- SUPPLIED RECORDS

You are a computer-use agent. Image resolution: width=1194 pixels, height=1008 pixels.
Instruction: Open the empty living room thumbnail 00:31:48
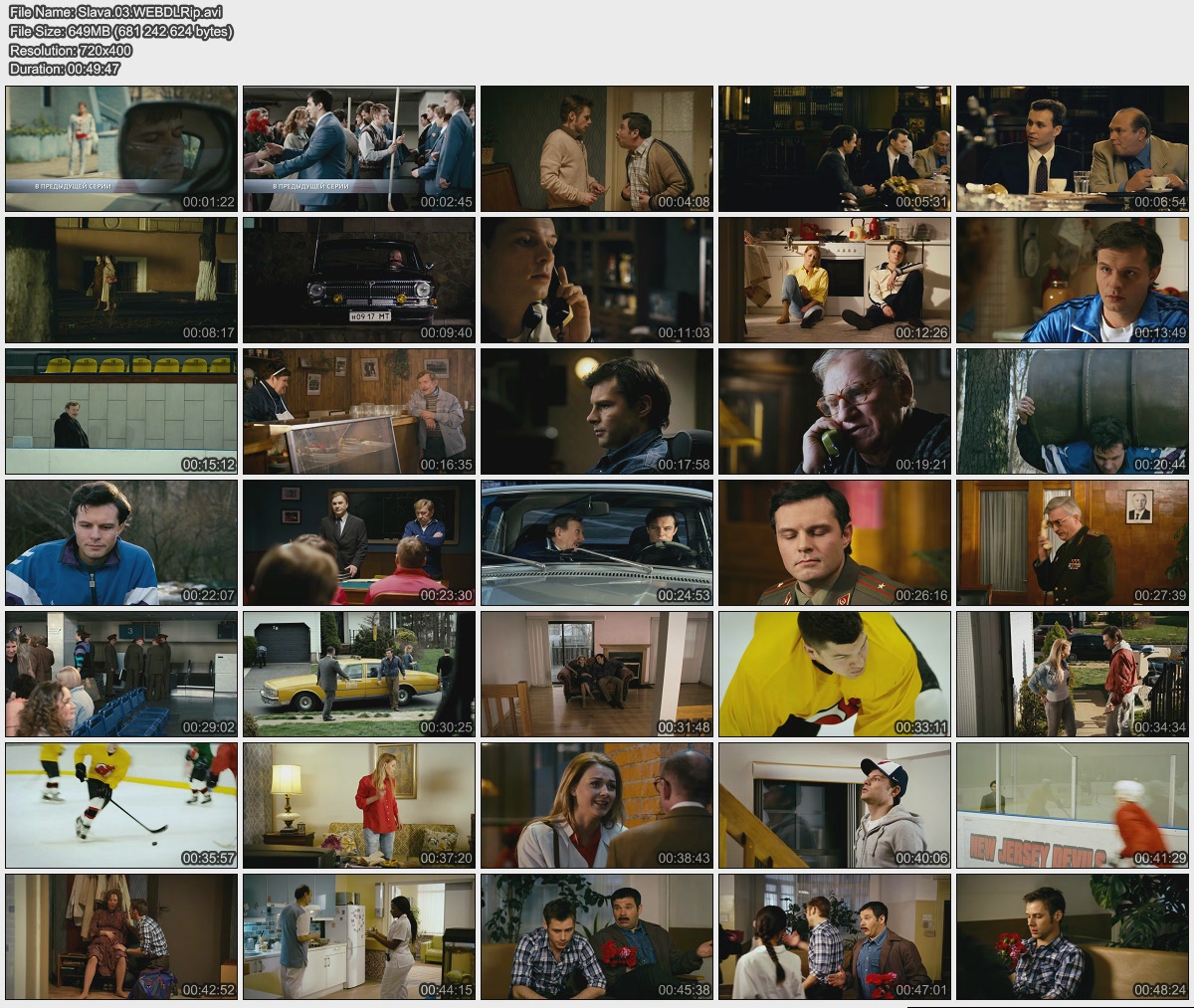tap(597, 674)
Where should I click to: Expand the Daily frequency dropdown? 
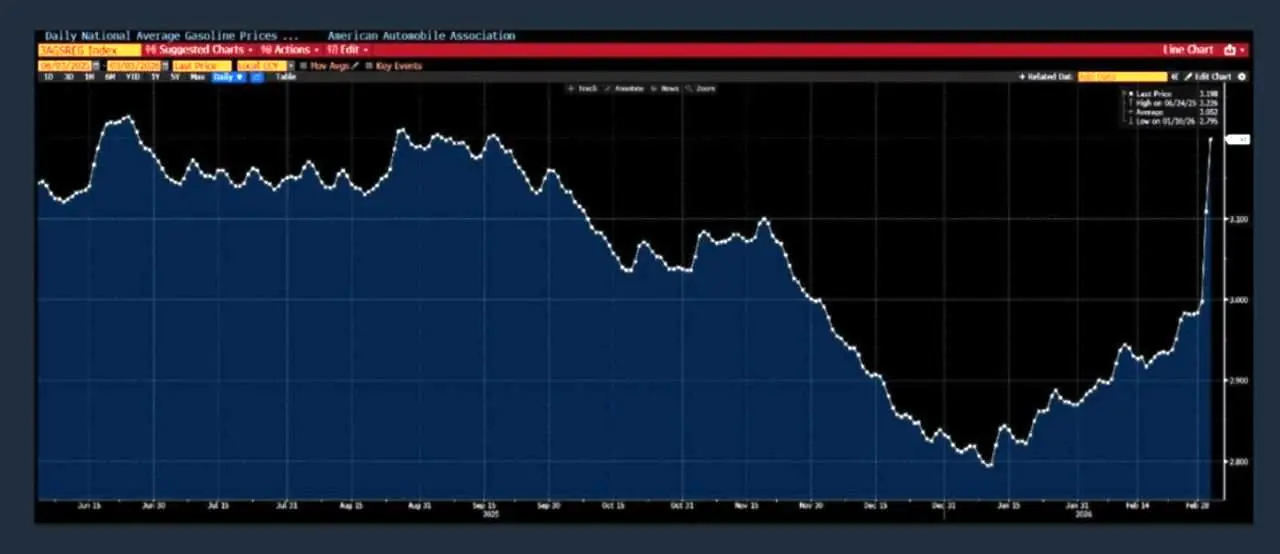pyautogui.click(x=228, y=77)
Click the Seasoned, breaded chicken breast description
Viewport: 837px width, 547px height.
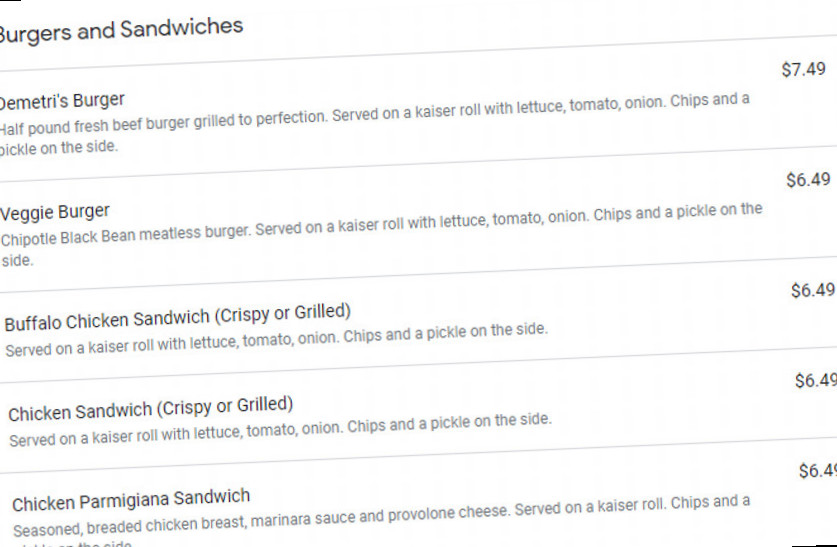click(381, 516)
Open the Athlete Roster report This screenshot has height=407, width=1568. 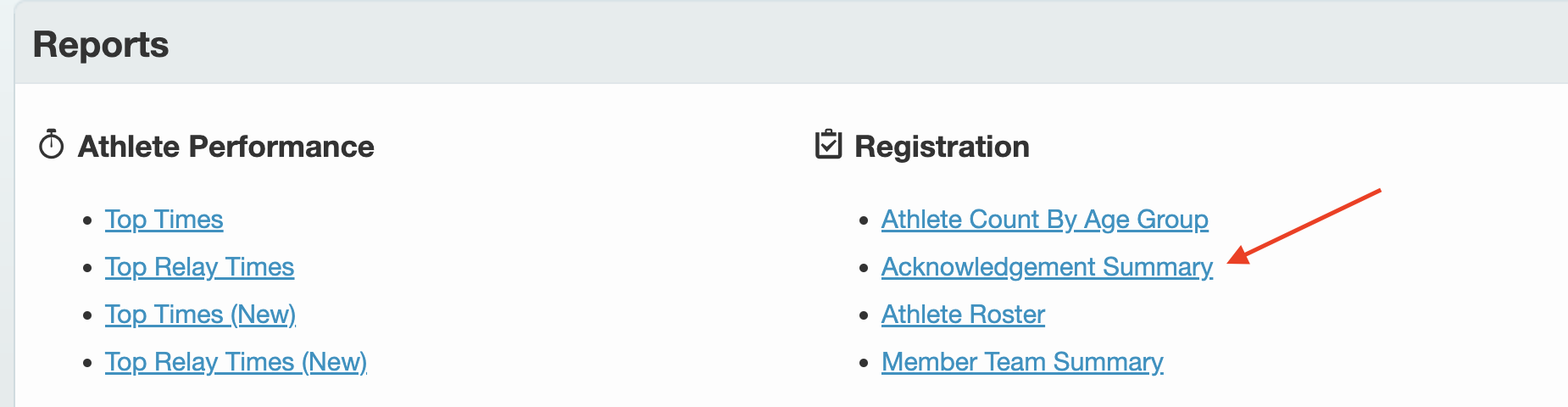[x=963, y=315]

- TASK
Repeat exactly, and only, the entries from the line with "Instruction: Open the" through the line with "Click the Seasoned, breaded". Pictures are skipped.

- ANSWER SPACE
Instruction: Open the empty living room thumbnail 00:31:48
tap(597, 674)
Where should I click to: Expand the Daily frequency dropdown? 
pyautogui.click(x=228, y=77)
Click the Seasoned, breaded chicken breast description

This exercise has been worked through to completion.